荒尾二造というのは、東京第二陸軍造兵廠荒尾製造所の略称です。
かつて熊本県荒尾市にあった、旧日本陸軍の火薬工場のことです。
火薬弾薬工場
荒尾二造の収用は、1939年(昭和14年)にはじまります。
荒尾市ならびに大牟田市には、三井三池炭鉱があったことから、重化学工場が発展していました。
原料調達が容易なうえ、鉄道輸送網も整備され、電力や水も入手しやすかったため、工場建設が計画されています。
その広さは100 万坪(330ha) といわれています。
製造された火薬や弾薬は小倉造兵廠へ送られ、砲弾や爆弾、地雷となり戦地へ送られました。
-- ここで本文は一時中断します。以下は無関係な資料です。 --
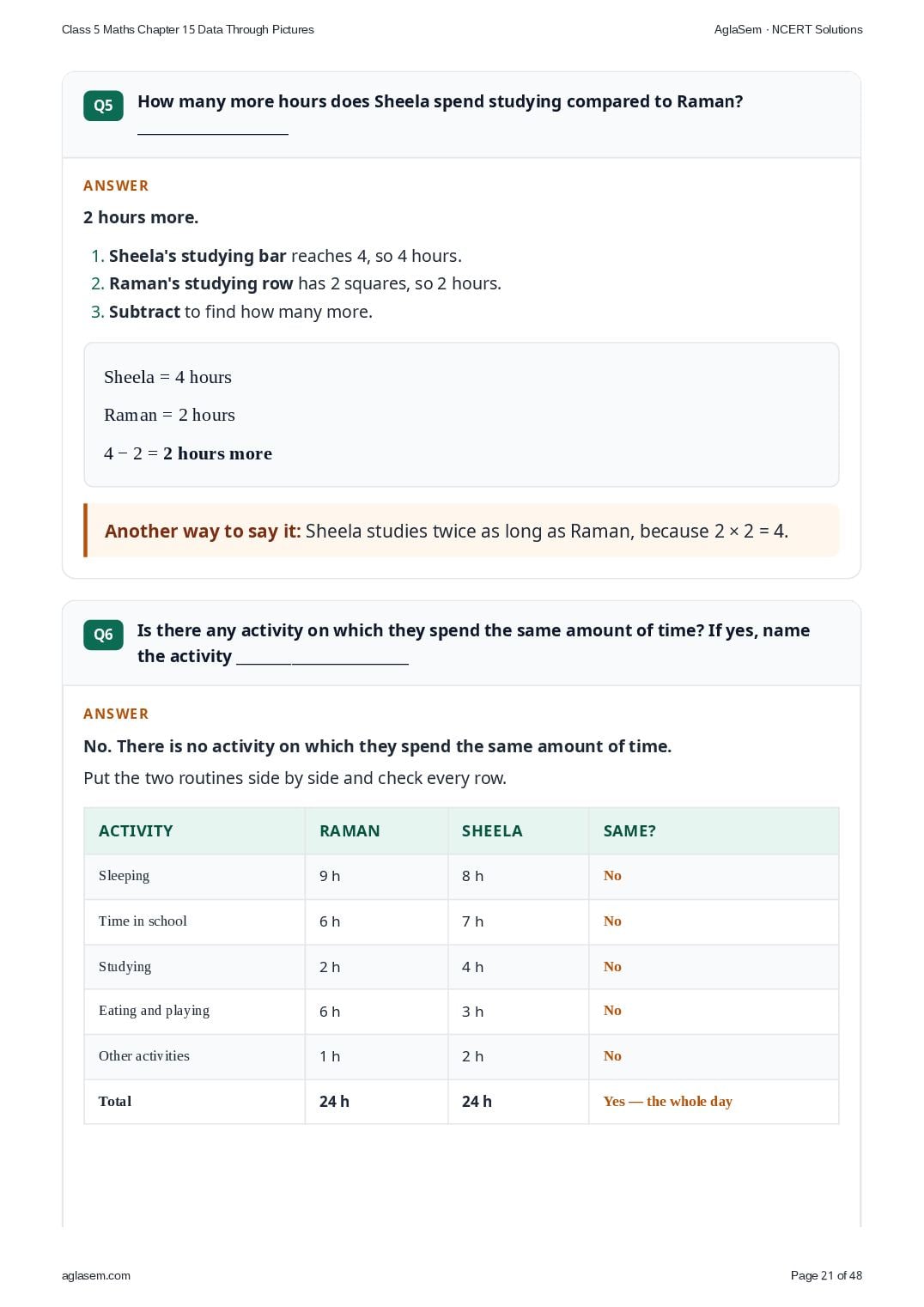Click the Q5 question badge
The height and width of the screenshot is (1307, 924).
103,106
終戦時には、500棟もの建物があり、約 3,000人もの人が働く巨大工場となっていました。
米軍の空襲
1944年 (昭和19年) 戦況悪化から、米軍による日本各地へ空襲がはじまります。
各地の工廠が壊滅的被害を受けたのに対し、荒尾二造では材料庫が2棟焼けただけにとどまります。
大牟田市街や荒尾市街でも多数の死傷者がでていましたが、荒尾二造では人的被害はなかったといいます。
終戦前には大増産でフル稼働、3交代制で24時間稼働しました。
荒尾二造記念碑
荒尾市民病院前に建つ記念碑には、荒尾二造の概略図が書かれています。
市民病院からシティーモールまで、約 2.5kmにわたって工場が広がっていたことになります。
荒尾市民病院は建替え工事中でしたが、記念碑は見ることができました。
場所 熊本県荒尾市荒尾
変電所
数少ない荒尾二造の残存遺構を象徴するのが変電所跡です。
ほとんどの残存遺構が民有地になったり、荒尾高校 (現在の岱志高校)の施設に転用されたりしていて、入ることができません。
変電所跡は公有地で、柵が設けられ中に入ることはできませんが、見学は堂々とできます。
ちなみに書かれている 「284」 という数字はGHQの接収番号です。
「Trans Former Substation」 というのも、GHQ が書いたものです。
連合軍も見ただけでは、何の役割を果たす施設がわからなかったのでしょう。
場所 熊本県荒尾市増永
火薬庫
住宅街に残るのは火薬庫跡です。
変電所もそうでしたが、斜面を利用して上から見ても建物があるように見せなくするのは、空襲対策でしょうか。
確かに誘爆を起こす弾薬や火薬は、空襲の標的にしてほしくありません。
現在は、火薬庫の上は近くの住人が洗濯を干す場所になっていて、平和になったのを実感できます。
場所 熊本県荒尾市増永
弾薬庫1
弾薬庫も斜面にあり、現在は車庫として利用されたりしています。
弾薬庫の上に住宅が建っていますが、壁に書かれた接収番号が荒尾二造の施設だったことを物語ります。
なるほど、万が一爆発したとしても、他の弾薬庫に連鎖しにくい造りです。
場所 熊本県荒尾市増永
弾薬庫2
もう1ヶ所見に行った弾薬庫は、斜面にあるのは同じですが、屋根までしっかりコンクリート構造物でできています。
現在はすっかりガーデン化した民有地です。
場所 熊本県荒尾市増永
まとめ
荒尾二造は陸軍直轄の軍需工場であり、飛行場や砲台などのように、直接交戦を目的とした軍事遺構とは少し異なります。
しかし、軍事利用という目的は同じであり、稼働時期も先の大戦と一致します。
後世に語り継ぐべき戦争遺構としてまとめておきます。